After somewhat hijacking another thread 
https://groups.google.com/d/msg/django-developers/t_zuh9ucSP4/eJ4TlEDMCAAJ 
I thought it was best to start fresh and clearly spell out my feelings 
about the Channels proposal. To start, this discussion of “Django needs a 
websocket story” reminds me very much of the discussions about NoSQL 
support. There were proof of concepts made and the sky is falling arguments 
about how Django would fail without MongoDB support. But in the end the 
community concluded that `pip install pymongo` was the correct way to 
integrate MongoDB into a Django project. In that same way, it has been 
possible for quite some time to incorporate websockets into a Django 
project by running a separate server dedicated for handling those 
connections in a framework such as Twisted, Tornado, Aiohttp, etc and 
establishing a clear means by which the two servers communicate with one 
another as needed by the application. Now this is quite vague and ad-hoc 
but it does work. To me this is the measuring stick by which to judge 
Channels. In what ways is it better or worse than running a separate server 
process for long-lived vs short-lived HTTP connections?
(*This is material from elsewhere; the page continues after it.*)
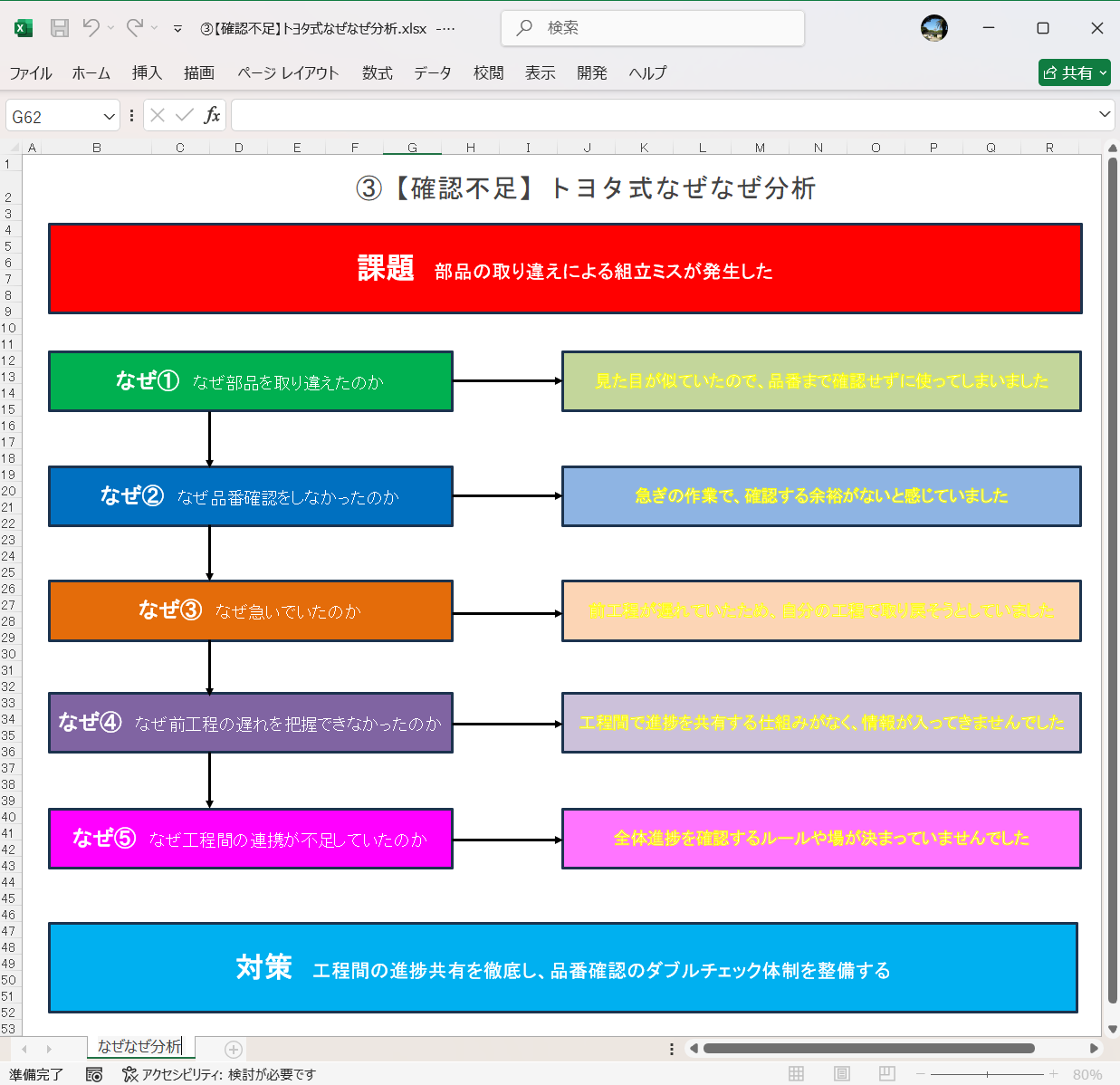
Task: Increase zoom using the zoom slider
Action: [x=1053, y=1074]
At the application development level, Channels has the advantage of a 
clearly defined interprocess communication which would otherwise need to be 
written. However, The Channel API is built more around a simple queue/list 
rather than a full messaging layer. The choices of backends are currently 
limited to in-memory (not suitable for production), the ORM DB (not 
suitable for production), and Redis. While Redis PUB/SUB is nice for 
fanout/broadcast messaging, it isn’t a proper message queue. It also 
doesn’t support TLS out of the box. For groups/broadcast the Redis Channel 
backend also doesn’t use PUB/SUB but instead emulates that feature. It 
likely can’t use PUB/SUB due to the choice of sharding. This seemingly 
ignores robust existing solutions like Kombu, which is designed around AMQP 
concepts. Kombu supports far more transports than the Channel backends 
while emulating the same features, such as groups/fanout, and more such as 
topic exchanges, QoS, message acknowledgement, compression, and additional 
serialization formats.

Architecturally, both of these approaches require running two processes. 
The current solution would run a WSGI server for short lived connections 
and an async server for long lived connections. Channels runs a front-end 
interface server, daphne, and the back-end worker servers. Which is more 
scalable? That’s hard to say. They both scale the same way: add more 
processes. It’s my experience that handling long-lived vs short-lived HTTP 
connections have different scaling needs so it is helpful to be able to 
scale them independently as one might do without Channels. That distinction 
can’t be made with Channels since all HTTP connections are handled by the 
interface servers. Channels has an explicit requirement of a backend/broker 
server which requires its own resources. While not required in the separate 
server setup, it’s likely that there is some kind of message broker between 
the servers so at best we’ll call this a wash in terms of resources. 
However, the same is not true for latency. Channels will handle the same 
short-lived HTTP connections by serializing the request, putting it into 
the backend, deserializing request, processing the response in the worker, 
serializing the response, putting it into the backend, deserializing 
response, and sending it to the client. This is a fair bit of extra work 
for no real gain since there is no concept of priority or backpressure. 
This latency also exists for the websocket message handling. While Channels 
may try to claim that it’s more resilient/fault tolerant because of this 
messaging layer, it claims “at most once” delivery which means that a 
message might never be delivered. I don’t think that claim has much merit. 
As noted in previous discussions, sending all HTTP requests unencrypted 
through the Channel backend (such as Redis) raises a number of potential 
security/regulatory issues which have yet to be addressed.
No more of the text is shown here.